Predicting the 2008 M’s fortunes
As we wait and wait for the axe to fall on the trade…
I’ve run some guesstimates, some numbers, and some simulations using projection data to see where the Mariners might turn out. Normally, those kind of exercises are interesting but kind of pointless: it’s why you play the games, right? And if I’m guessing at one thing and the sims come out a lot lower, so what — it’s not as if any of these things affects the team’s fortunes. I could tinker with the team’s lineup in DMB and run a million simulated seasons and it wouldn’t help or hurt their actual performance.
It’s more important this season, though. The M’s have decided they’re going to take a shot at the division title and are making a potentially huge long-term sacrifice for a short-term gain. It’s the result of their assessment of the team’s potential this season. If they’re wrong, they’ve done themselves wrong. If they’re right, the rewards for getting the team to the playoffs are huge.
That’s why I look at the sims, for instance, and frown. If the trade off was Jones for a World Series, I would take it — I think any of us would. It’s not that certain, of course. But if the team’s really only going to win 88 games with Bedard and miss the playoffs, or if they’re going to finish much worse than that, the long-term tradeoff isn’t worth it.
To return to the sims, for a second — I’m as inclined as anyone to look at results like that and dismiss them, but I want to be able to have a good reason to. I don’t. ZiPS projections are pretty good — last year they ran alongside PECOTA. I can argue why I think some of them are off, but as a system, it’s tough to argue with the results.
And when I took a swing at coming up with runs scored/allowed numbers for the team and putting that into wins, there are points where I could say “there’s a pretty large margin for variation here” but it was for both good and bad, and taking only the good isn’t reasonable. Lopez might resume his growth as a hitter, but maybe Sexson doesn’t bounce back at all. Ibanez might be healthy, able to run better and hit well, and Washburn could be bothered by his elbow and have a bad year. I don’t see the team is all potential for improvement, or all candidates for collapse.
The M’s almost certainly understand that given their runs allowed and runs scored numbers last year, their W-L record should have been worse than it was. But I’d bet, as some of our commenters have pointed out, that they’ve got a whole set of reasons why the win total is for real: the disaster starts, injuries, Rick White, veteran grit and clubhouse leadership. There’s a natural tendency to justify favorable luck as the product of things they did, while dismissing bad results as circumstance.
I don’t know what they think supports their belief that they can run with the Angels this year. I would bet they’re not running Diamond Mind sims with projection data, but they’ve certainly had organizational meetings over the winter where they came to agreement about all of this. And we know that they value players much differently than I do, and measure them on different criteria.

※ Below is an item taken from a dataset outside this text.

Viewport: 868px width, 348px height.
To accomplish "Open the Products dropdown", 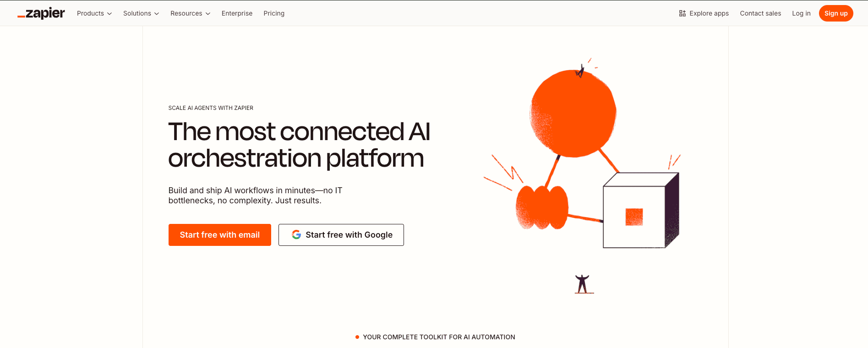I will 94,13.
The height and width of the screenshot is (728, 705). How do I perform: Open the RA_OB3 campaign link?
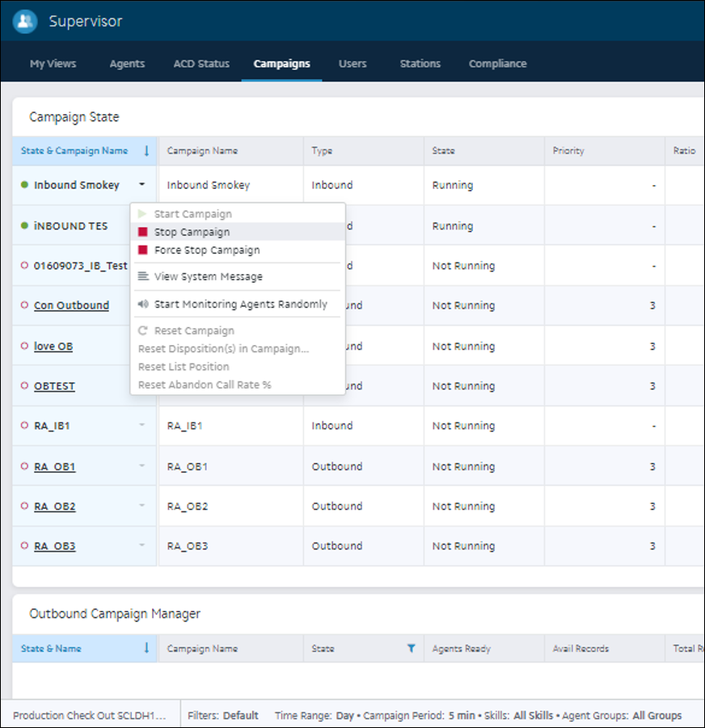pos(54,546)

But knowing where a team is, and how it’s likely to do, is one of the most important things they can do well. A team that knows when to try to go all out to build a championship team that year or when to look to youth and a longer timeframe will do far better than one that does those things at the wrong times (and the last few years are filled with examples of the former).
I hope, for the M’s sake and my own as a fan, that whatever they’re thinking turns out to be correct this season, because they’re betting a huge chunk of the team’s future on their belief that the short-term improvement of Bedard is worth the long-term sacrifice. That I don’t see that that’s likely doesn’t mean it won’t happen, or that I’m not hoping they’re right.